Other embodiments use a removable storage device (such as a floppy disk, flash drive, etc.) as the permanent storage device. Like the permanent storage device 1435, the system memory 1425 is a read-and-write memory device. However, unlike storage device 1435, the system memory 1425 is a volatile read-and-write memory, such as a random access memory. The system memory 1425 stores some of the instructions and data that the processor needs at runtime. In some embodiments, the invention's processes are stored in the system memory 1425, the permanent storage device 1435, and/or the read-only memory 1430. From these various memory units, the processing unit(s) 1410 retrieve instructions to execute and data to process in order to execute the processes of some embodiments.

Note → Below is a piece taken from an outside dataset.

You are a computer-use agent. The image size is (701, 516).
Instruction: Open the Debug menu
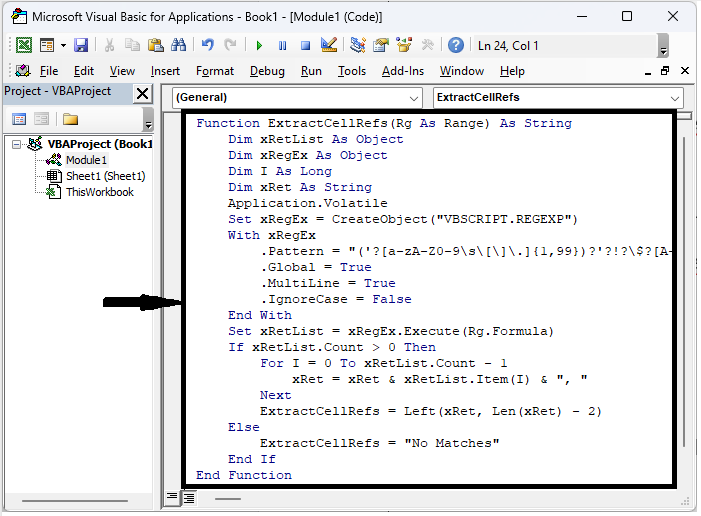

The bus 1405 also connects to the input and output devices 1440 and 1445. The input devices 1440 enable the user to communicate information and select commands to the computer system 1400. The input devices 1440 include alphanumeric keyboards and pointing devices (also called “cursor control devices”). The output devices 1445 display images generated by the computer system 1400. The output devices 1445 include printers and display devices, such as cathode ray tubes (CRT) or liquid crystal displays (LCD). Some embodiments include devices such as a touchscreen, which function as both input and output devices.

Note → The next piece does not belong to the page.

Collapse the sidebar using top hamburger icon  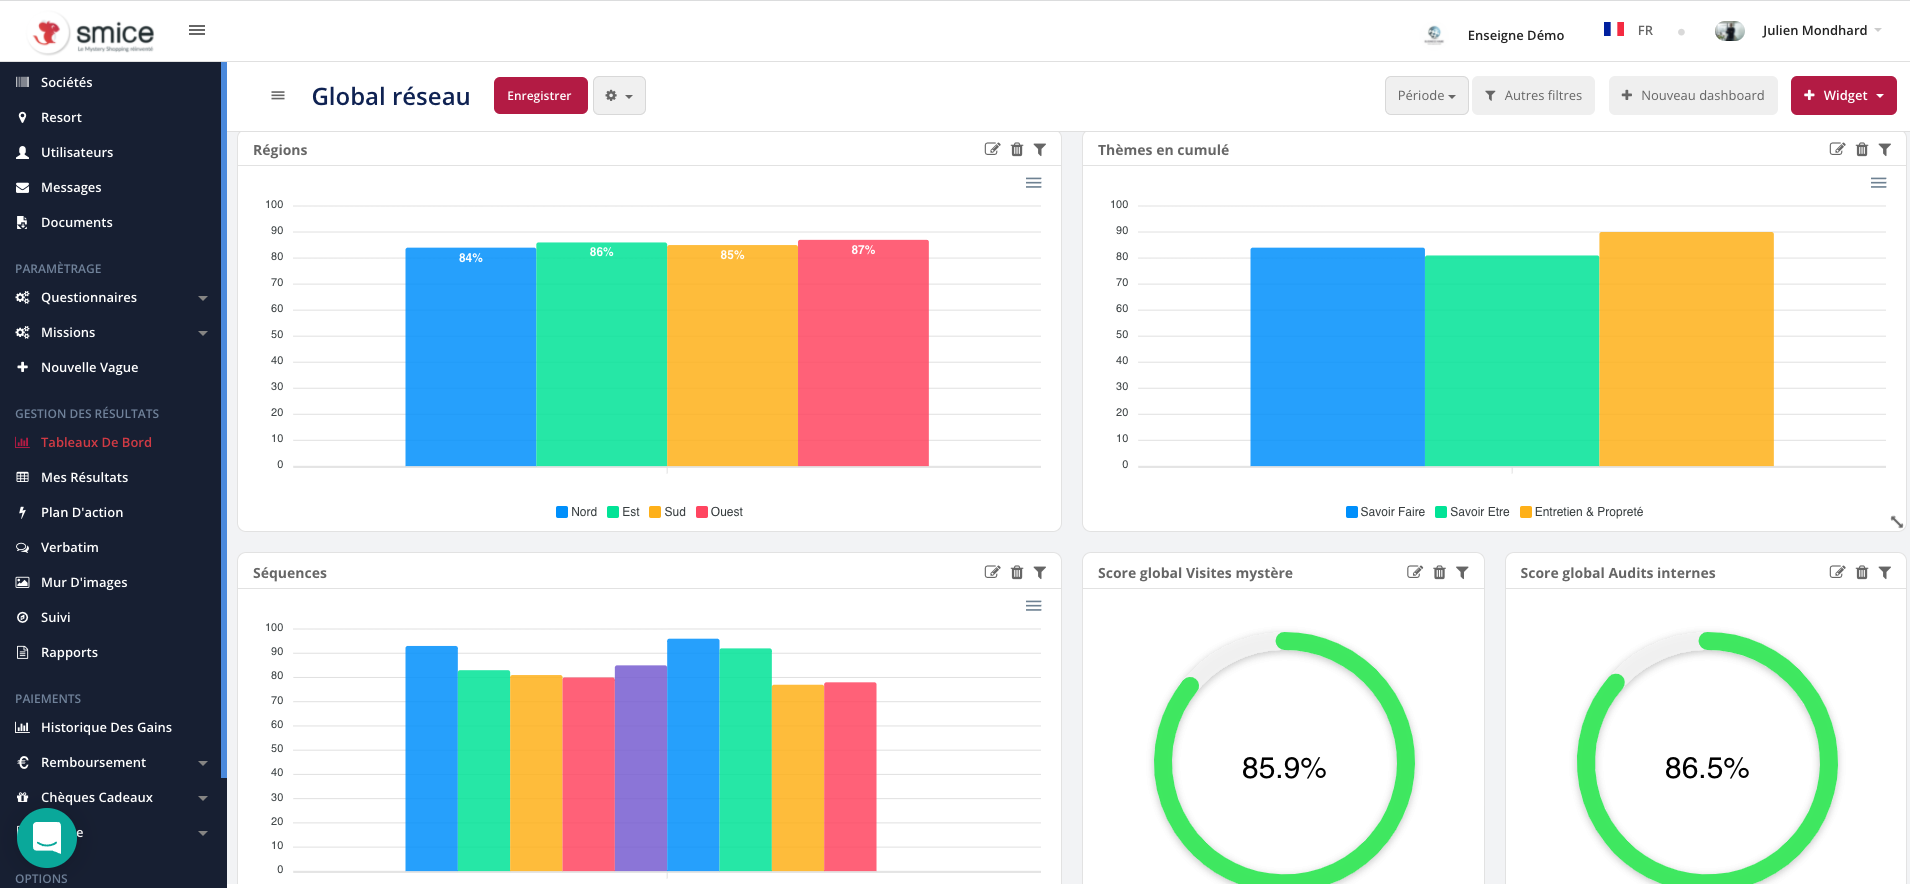coord(197,31)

Finally, as shown in FIG. 14, bus 1405 also couples computer system 1400 to a network 1465 through a network adapter (not shown). In this manner, the computer system 1400 can be a part of a network of computers (such as a local area network (“LAN”), a wide area network (“WAN”), an Intranet, or a network of networks, such as the Internet. Any or all components of computer system 1400 may be used in conjunction with the invention.


Some embodiments include electronic components, such as microprocessors, storage and memory that store computer program instructions in a machine-readable or computer-readable medium (alternatively referred to as computer-readable storage media, machine-readable media, or machine-readable storage media). Some examples of such computer-readable media include RAM, ROM, read-only compact discs (CD-ROM), recordable compact discs (CD-R), rewritable compact discs (CD-RW), read-only digital versatile discs (e.g., DVD-ROM, dual-layer DVD-ROM), a variety of recordable/rewritable DVDs (e.g., DVD-RAM, DVD-RW, DVD+RW, etc.), flash memory (e.g., SD cards, mini-SD cards, micro-SD cards, etc.), magnetic and/or solid state hard drives, read-only and recordable Blu-Ray® discs, ultra density optical discs, any other optical or magnetic media, and floppy disks. The computer-readable media may store a computer program that is executable by at least one processing unit and includes sets of instructions for performing various operations. Examples of computer programs or computer code include machine code, such as is produced by a compiler, and files including higher-level code that are executed by a computer, an electronic component, or a microprocessor using an interpreter.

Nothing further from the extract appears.